Per an inquiry after an earlier post about Harlequin, Passive Guy is not aware of any laws designed to protect authors from deceptive or unfair publishing contracts.
In the US, many contracts consumers commonly sign, such as for mortgage or auto loans or to obtain a credit card, are subject to statutory requirements for fairness, clarity, etc.
In PG’s preternaturally humble opinion, if some of the clauses and drafting techniques commonly included in publishing contracts used by some publishers (and agency contracts used by some agents) were found in consumer contracts, those provisions would be deemed void and unenforceable. In some cases, they might constitute consumer fraud and subject publishers to fines and penalties.
However, in the absence of consumer-type protections, the laws governing business contracts assume that each party to such contracts will watch out for themselves. If both parties sign a contract, the strong presumption is that each party understood what the contract meant and voluntarily agreed to be bound by it. In extreme cases, if a lawsuit were filed, a contract might be deemed unconscionable and voided in whole or in part, but that is a high hurdle to clear.

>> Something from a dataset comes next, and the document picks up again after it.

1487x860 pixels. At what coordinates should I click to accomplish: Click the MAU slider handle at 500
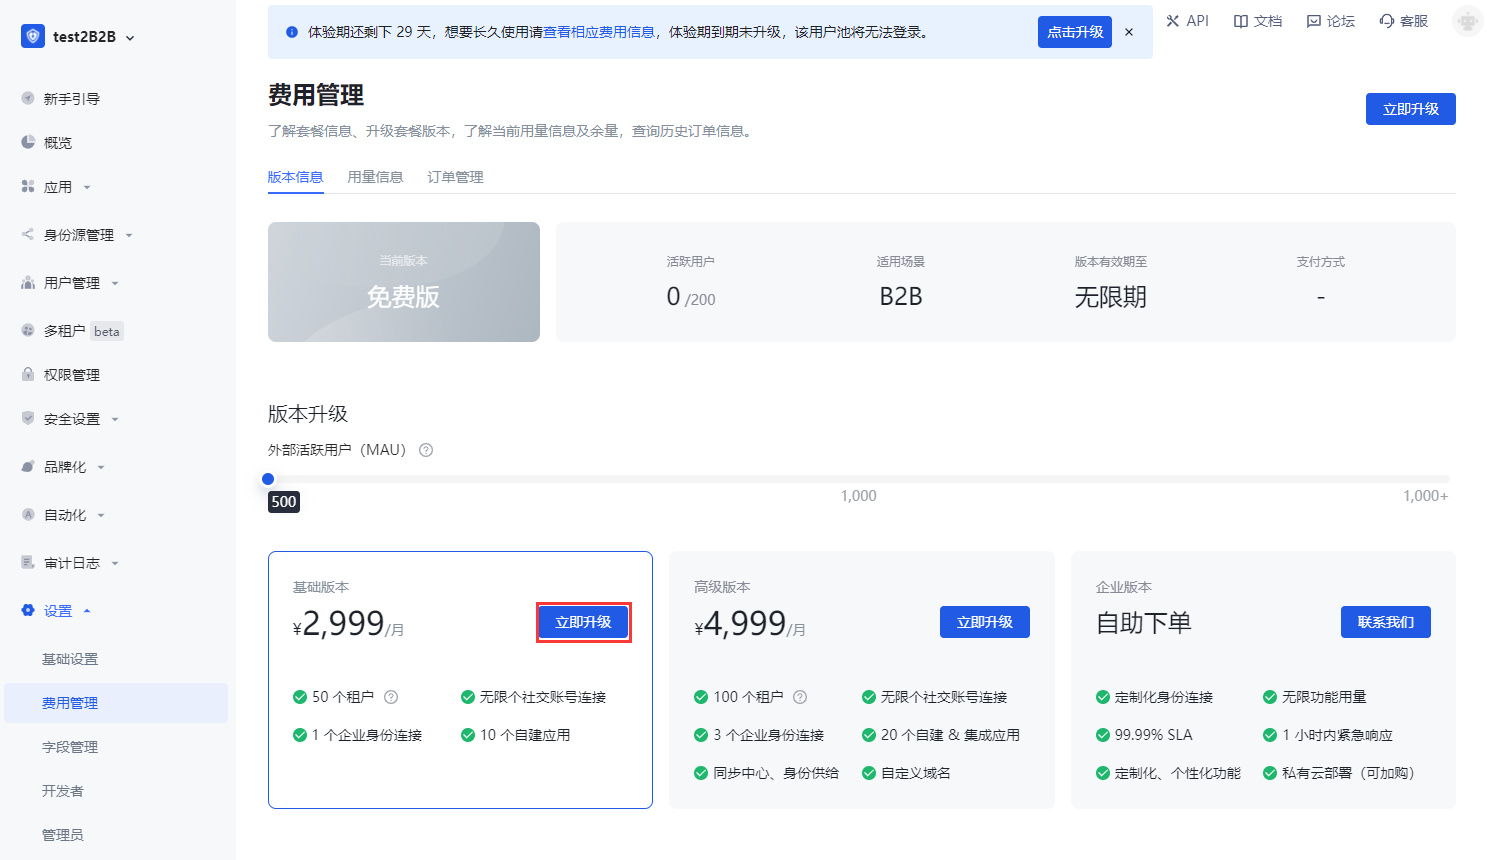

So, what’s an author to do?
When you sign up for a new Mastercard with your bank, you are wearing your consumer hat and can assume you have some protections against unfair and deceptive contract practices. When you sign a publishing or agency agreement, you have no consumer hat on and you should not assume a “standard” contract will be fair or equitable for you. You should also not assume you will be able to easily get out of that contract if you later find it to be unfair.